Sunday, April 8, 2018

THE PLAGiARiST


He was not an artist. He despised art with a passion. He was a craftsman. Thievery he deemed to be more honest than originality, not to mention safer. If you're original, getting caught is dangerous. You don't want to go round telling those guys in white coats you're a one-off, a never to be repeated once in a lifetime offer.

He went out of his way to signpost the influences, to highlight his borrowings, to wrench the back of our necks down on the oral sex of his literary liftings. But still no one saw them. They continued to hail him. They canonised him as The Greatest Literary Genius Of The Early 21st Century, but he spurned their plaudits. He called the critics asinine, idiotic, cock-eyed, moronic, senseless, spineless shits. They applauded all the more. They marvelled at the breadth of his lexical expression which he'd lifted directly from Roget's Thesaurus only that morning. The fools, he thought as he gazed out across the wide open green space of Hampstead Heath where a recently unburdened Martin Amis was gamboling naked like a lamb to the slaughter. Gangs of rubber-clad book club members'll recycle his guts for garters, he thought publicly on his blog that day - accidentally sparking off a spate of literary witch hunts adjacent to Frognal & Finchley station.

He spewed out regurgitated Chomsky, Klein and G.K.Galbraith and passed it off as his own. He produced a biography of Louis Althusser - a leading Marxian intellectual who posthumously confessed to his never having read Marx in his life. He entirely plagiarised it from the material which he had stolen from Mme Althusser's pc, when he interviewed her about her husband's death.

He is a magpie of language. He claims to have re-introduced the following lexically modified items into mass circulation, thanks to a long-standing arrangement with the EU's English Excess Expressions Lake technocrats, whereby he enjoys exclusive access to the huge fund of idiomatic overproduction: jobsworth; nightmare; trolleyology; Paddy Goes To Holyhead; virtual Friday; Blunkett Gate; Sudoku widows; Do-it-all mums; astroturfing; vertical drinking; celbutard; happy slapping; al-desko; numptorium; drinktea; Saga louts; phone chicken; muffin tops and It's a no brainer.

Even the three suspension points in the title of his Once Upon a Time in America... had been directly lifted from the box of a video he hadn't even bothered to watch. He had plundered a particulary urgent stream of consciousness from Robert De Niro's preparatory notes and used it for the entire novel. Meeting the actor at an award ceremony once, he'd felt very nervous in his presence - quite aside from the theft - De Niro was the only man he'd ever had conscious sexual desires for.
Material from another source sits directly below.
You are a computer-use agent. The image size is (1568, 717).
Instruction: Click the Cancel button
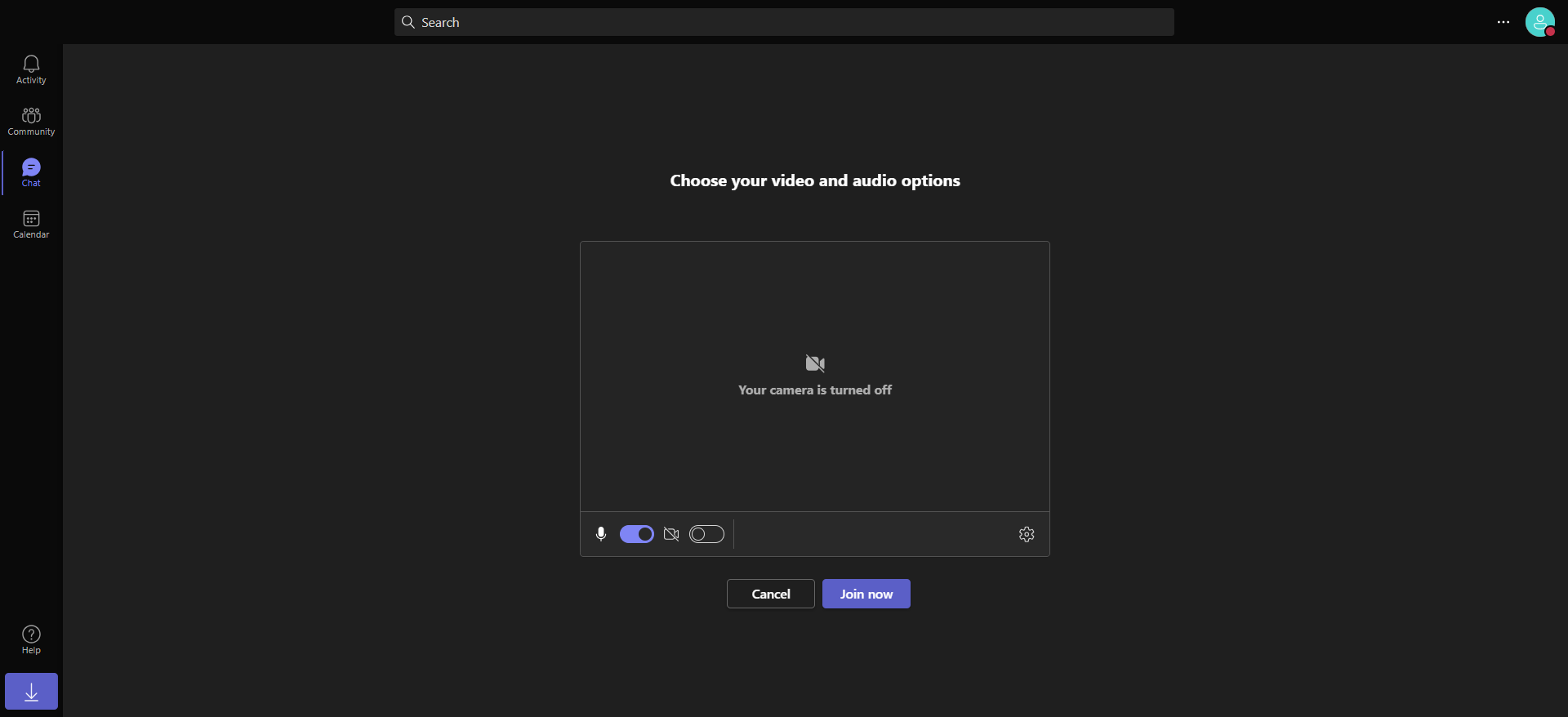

The actor remembered him as that nervous sweaty English gay in an aside later that day. A misplaced vowel of Freudian proportions that produced the writer's only romantic novel to date, Talking Italian With Robert De Niro. The debate surrounding its inspiration - the track of the same name - still rages. The writer swears he had the whole thing ghost written by Siobahn from Bananarama.



She denies having done so, and has sworn an affadavit that it was indeed written and devised entirely by the author as part of an elaborate post-modern marketing drive.